NetMotion’s WLAN Sheriff

UPDATED: There’s a new wireless local area network (WLAN) sheriff on patrol in Aurora, Colo., the Port
of Seattle and Orlando. Other municipalities may well be watching to see how
it does sniffing out any and all bandwidth hogs whose recreational surfing
activities in municipal wireless networks could impair public safety
communications needs.

That sheriff is NetMotion Wireless’s Mobility Policy Management system,
which helps administrators configure and provision who gets to use how much
of a WLAN.

The Seattle-based NetMotion Wireless, which now counts about 275
municipalities as customers out of its base of over 400, is now supplying
Policy Management Control tools to the public safety departments of Aurora, the Port of Seattle and Orlando.

The software runs as an add-on module for its flagship
NetMotion Mobility XE product, which lets companies control wireless data
usage and manage specific workgroups, users and devices.

Like other Policy Management users, explained Aaron Burnett, senior
director of marketing for NetMotion Wireless, each new customer relies on
wide-area wireless data services from cellular carriers, such as AT&T
Wireless, T-Mobile, Sprint and Verizon Wireless. That’s in combination with
their Wi-Fi (802.11) access networks.

The idea with the policy management module is to provide application-level
policy capabilities necessary for IT managers to centrally control
application traffic by wireless network type, network speed, employee
profile or device, he said.

“We’re also assuring that mission-critical applications have security,”
given that these wireless networks really provide life-saving information
for officers in the field, he added.

But the tool also helps keep employees from sucking up the bandwidth for
playful uses. A recent IDC report said more than half of the $26.6 million that
the typical large U.S. enterprise pays each year for network services is
spent on recreational data traffic.

In some customer cases, the needs are as basic as ensuring their data
network resources are available at critical times, Burnett added. For
others, the Policy Management module choice was all about cost savings,
especially for IT managers who have to make field calls themselves to fix
laptops riddled with malicious code from “recreational” surfing sessions.

Michael Bedwell, public safety systems manager with Aurora, said before
the jurisdiction deployed the Policy Management system, technicians were spending at least
three hours, multiple times per week, repairing individual systems due to
malicious data downloaded from the Internet.

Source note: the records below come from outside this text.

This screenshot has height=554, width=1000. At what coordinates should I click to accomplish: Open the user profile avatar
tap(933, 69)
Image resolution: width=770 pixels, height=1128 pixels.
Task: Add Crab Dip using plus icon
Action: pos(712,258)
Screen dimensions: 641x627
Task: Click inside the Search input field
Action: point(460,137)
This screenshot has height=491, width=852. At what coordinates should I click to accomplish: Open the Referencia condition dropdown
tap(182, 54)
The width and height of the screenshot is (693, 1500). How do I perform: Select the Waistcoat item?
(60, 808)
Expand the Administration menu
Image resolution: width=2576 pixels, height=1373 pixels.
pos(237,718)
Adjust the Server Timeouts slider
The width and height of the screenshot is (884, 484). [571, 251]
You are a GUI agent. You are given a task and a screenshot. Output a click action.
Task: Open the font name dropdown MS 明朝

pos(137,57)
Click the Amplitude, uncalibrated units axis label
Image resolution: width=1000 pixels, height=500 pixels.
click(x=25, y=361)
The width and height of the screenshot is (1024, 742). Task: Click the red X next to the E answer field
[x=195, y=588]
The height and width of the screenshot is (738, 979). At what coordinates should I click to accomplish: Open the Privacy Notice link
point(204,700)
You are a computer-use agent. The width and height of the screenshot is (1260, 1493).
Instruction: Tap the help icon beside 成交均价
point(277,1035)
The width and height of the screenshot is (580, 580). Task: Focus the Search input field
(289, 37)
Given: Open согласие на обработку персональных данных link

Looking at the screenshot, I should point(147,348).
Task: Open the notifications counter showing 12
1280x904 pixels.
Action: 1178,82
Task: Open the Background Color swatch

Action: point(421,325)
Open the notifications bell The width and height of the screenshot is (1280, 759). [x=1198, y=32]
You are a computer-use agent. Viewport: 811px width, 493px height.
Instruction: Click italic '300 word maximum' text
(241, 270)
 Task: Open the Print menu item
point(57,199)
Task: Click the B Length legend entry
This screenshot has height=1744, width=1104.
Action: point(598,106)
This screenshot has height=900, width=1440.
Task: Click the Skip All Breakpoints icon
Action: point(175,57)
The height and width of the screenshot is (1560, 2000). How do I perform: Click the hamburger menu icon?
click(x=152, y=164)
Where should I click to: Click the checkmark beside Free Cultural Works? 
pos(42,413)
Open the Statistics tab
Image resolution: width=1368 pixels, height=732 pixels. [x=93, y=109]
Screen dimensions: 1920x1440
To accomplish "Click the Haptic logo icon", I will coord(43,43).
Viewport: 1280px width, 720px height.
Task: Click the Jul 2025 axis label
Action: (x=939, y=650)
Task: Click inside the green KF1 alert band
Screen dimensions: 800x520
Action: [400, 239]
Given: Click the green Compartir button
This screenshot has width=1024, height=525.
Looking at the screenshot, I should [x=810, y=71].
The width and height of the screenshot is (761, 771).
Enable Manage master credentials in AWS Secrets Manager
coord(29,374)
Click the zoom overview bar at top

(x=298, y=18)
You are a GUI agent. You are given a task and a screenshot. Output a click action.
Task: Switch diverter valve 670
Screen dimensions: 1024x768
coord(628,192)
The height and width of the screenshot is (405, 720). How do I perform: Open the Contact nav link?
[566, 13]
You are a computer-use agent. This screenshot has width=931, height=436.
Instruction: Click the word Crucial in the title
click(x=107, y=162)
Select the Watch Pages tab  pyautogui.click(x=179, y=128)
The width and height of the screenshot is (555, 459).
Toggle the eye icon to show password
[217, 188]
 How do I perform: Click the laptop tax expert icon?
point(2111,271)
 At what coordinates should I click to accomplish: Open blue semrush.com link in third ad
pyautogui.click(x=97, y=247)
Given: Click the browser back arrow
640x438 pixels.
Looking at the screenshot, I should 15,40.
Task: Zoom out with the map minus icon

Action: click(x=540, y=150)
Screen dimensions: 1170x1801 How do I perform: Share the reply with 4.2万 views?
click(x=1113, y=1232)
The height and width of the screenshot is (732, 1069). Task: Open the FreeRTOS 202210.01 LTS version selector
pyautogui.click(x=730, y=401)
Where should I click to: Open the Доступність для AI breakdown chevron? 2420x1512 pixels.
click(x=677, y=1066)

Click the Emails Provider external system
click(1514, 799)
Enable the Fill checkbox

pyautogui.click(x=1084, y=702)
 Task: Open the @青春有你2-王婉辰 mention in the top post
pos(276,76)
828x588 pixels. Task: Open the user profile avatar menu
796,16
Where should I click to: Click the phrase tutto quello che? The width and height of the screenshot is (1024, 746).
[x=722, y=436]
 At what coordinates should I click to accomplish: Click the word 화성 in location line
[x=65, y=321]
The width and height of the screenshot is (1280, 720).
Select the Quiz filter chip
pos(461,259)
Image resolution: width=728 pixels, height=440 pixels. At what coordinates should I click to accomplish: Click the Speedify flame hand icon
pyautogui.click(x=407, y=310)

Bedwell said before Aurora’s deployment of the Mobility Policy Management
module, indiscriminate use of the Internet by mobile police and fire
personnel had caused a 100-fold increase in wireless network traffic. Policy Management
reversed that increase about 99 percent.

Beyond the unproductive nature of recreational surfing, in a wireless
setting such traffic can quickly usurp available bandwidth, undermine
interactive applications and often incapacitate a network, NetMotion
officials said.

With this module, the policies are enforced on the client side, which
means that bandwidth patrol goes everywhere the workers do — and in some
cases, even helps police the fire and police.